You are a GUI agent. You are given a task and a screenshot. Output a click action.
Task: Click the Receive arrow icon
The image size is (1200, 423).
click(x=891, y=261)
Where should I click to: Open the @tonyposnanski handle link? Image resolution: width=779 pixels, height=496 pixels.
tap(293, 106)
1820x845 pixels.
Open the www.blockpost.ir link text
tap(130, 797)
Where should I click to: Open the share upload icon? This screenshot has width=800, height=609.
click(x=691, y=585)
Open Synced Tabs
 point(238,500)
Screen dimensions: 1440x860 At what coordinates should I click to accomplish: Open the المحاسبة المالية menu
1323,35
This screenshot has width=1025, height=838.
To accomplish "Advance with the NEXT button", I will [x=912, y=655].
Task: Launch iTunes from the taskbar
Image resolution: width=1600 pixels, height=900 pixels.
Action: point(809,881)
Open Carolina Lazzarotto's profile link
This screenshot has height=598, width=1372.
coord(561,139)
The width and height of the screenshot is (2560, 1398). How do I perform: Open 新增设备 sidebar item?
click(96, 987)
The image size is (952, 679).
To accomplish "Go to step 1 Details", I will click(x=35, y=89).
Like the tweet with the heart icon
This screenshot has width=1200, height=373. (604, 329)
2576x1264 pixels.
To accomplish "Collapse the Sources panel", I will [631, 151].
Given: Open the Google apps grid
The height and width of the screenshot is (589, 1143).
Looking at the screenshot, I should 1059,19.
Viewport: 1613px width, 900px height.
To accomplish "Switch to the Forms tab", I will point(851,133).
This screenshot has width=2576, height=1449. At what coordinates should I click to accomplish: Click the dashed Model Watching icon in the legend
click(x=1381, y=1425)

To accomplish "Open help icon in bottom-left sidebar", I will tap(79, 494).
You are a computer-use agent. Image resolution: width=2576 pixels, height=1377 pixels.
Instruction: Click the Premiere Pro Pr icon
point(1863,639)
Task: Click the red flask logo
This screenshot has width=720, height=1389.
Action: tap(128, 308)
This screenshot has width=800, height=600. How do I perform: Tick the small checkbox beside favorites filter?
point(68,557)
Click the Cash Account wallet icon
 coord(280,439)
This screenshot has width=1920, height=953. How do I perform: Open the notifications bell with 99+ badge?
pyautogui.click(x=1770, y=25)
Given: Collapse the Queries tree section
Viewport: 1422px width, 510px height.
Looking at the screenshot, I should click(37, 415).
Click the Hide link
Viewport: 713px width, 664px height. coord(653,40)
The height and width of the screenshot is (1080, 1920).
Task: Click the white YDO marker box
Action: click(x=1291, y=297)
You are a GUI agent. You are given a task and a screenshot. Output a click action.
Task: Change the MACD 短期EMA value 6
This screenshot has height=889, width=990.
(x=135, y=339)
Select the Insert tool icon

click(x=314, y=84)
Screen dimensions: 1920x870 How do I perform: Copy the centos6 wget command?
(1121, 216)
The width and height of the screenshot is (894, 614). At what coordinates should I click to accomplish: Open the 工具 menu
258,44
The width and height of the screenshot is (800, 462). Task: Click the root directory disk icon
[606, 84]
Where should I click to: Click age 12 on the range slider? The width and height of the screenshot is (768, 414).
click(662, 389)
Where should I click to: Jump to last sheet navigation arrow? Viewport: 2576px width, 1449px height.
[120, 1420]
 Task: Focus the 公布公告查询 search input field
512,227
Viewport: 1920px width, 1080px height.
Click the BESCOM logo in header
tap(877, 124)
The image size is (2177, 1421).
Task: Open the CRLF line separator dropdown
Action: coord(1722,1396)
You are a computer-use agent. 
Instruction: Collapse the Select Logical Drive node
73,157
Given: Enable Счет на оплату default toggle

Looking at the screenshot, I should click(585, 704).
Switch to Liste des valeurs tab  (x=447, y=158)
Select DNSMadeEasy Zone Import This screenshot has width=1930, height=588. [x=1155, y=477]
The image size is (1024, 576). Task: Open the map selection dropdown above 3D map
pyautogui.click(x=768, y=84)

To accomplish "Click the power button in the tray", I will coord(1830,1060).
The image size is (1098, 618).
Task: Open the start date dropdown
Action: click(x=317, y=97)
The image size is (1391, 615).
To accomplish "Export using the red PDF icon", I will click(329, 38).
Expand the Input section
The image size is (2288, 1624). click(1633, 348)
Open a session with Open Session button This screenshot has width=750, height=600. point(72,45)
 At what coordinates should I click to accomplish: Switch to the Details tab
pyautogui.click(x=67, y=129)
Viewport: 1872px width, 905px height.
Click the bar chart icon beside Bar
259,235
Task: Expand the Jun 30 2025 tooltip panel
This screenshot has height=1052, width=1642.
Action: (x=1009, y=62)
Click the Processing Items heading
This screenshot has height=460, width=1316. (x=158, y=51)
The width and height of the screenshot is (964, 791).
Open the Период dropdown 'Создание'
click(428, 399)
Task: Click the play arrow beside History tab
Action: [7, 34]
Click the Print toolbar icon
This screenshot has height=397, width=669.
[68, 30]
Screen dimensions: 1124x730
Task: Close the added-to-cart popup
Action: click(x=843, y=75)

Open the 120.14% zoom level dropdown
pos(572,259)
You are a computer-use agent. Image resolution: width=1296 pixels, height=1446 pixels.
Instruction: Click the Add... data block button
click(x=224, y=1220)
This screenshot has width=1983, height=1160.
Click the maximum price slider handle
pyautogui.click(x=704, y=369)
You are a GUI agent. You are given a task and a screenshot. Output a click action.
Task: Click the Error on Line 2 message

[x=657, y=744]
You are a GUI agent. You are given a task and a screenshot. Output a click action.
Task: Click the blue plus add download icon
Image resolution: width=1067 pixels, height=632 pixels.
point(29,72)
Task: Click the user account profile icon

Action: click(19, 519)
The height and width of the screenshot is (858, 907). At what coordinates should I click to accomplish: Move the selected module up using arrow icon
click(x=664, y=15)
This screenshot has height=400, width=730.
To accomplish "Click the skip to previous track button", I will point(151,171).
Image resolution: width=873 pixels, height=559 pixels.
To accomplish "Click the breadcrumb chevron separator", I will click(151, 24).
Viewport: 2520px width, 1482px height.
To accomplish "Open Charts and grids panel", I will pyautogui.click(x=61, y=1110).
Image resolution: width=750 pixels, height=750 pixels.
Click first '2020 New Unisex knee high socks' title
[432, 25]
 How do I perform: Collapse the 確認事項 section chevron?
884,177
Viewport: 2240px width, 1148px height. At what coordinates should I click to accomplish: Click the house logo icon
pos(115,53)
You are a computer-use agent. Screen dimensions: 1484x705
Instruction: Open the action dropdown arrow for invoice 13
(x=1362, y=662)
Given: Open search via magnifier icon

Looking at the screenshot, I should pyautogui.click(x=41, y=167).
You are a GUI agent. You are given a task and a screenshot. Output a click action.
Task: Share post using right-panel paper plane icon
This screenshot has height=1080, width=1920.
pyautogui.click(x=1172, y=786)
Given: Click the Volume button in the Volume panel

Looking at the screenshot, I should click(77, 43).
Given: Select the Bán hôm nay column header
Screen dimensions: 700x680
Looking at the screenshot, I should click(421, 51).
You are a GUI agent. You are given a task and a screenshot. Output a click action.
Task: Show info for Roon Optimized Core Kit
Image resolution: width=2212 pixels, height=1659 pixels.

* * *

_TASK DIRECTIONS_: Quote the listing verbatim from the line with "Given: Enable Счет на оплату default toggle" up to and including the line with "[x=657, y=744]".

_FULL SOLUTION_:
Given: Enable Счет на оплату default toggle

Looking at the screenshot, I should click(585, 704).
Switch to Liste des valeurs tab  (x=447, y=158)
Select DNSMadeEasy Zone Import This screenshot has width=1930, height=588. [x=1155, y=477]
The image size is (1024, 576). Task: Open the map selection dropdown above 3D map
pyautogui.click(x=768, y=84)

To accomplish "Click the power button in the tray", I will coord(1830,1060).
The image size is (1098, 618).
Task: Open the start date dropdown
Action: click(x=317, y=97)
The image size is (1391, 615).
To accomplish "Export using the red PDF icon", I will click(329, 38).
Expand the Input section
The image size is (2288, 1624). click(1633, 348)
Open a session with Open Session button This screenshot has width=750, height=600. point(72,45)
 At what coordinates should I click to accomplish: Switch to the Details tab
pyautogui.click(x=67, y=129)
Viewport: 1872px width, 905px height.
Click the bar chart icon beside Bar
259,235
Task: Expand the Jun 30 2025 tooltip panel
This screenshot has height=1052, width=1642.
Action: (x=1009, y=62)
Click the Processing Items heading
This screenshot has height=460, width=1316. (x=158, y=51)
The width and height of the screenshot is (964, 791).
Open the Период dropdown 'Создание'
click(428, 399)
Task: Click the play arrow beside History tab
Action: [7, 34]
Click the Print toolbar icon
This screenshot has height=397, width=669.
[68, 30]
Screen dimensions: 1124x730
Task: Close the added-to-cart popup
Action: click(x=843, y=75)

Open the 120.14% zoom level dropdown
pos(572,259)
You are a computer-use agent. Image resolution: width=1296 pixels, height=1446 pixels.
Instruction: Click the Add... data block button
click(x=224, y=1220)
This screenshot has width=1983, height=1160.
Click the maximum price slider handle
pyautogui.click(x=704, y=369)
You are a GUI agent. You are given a task and a screenshot. Output a click action.
Task: Click the Error on Line 2 message

[x=657, y=744]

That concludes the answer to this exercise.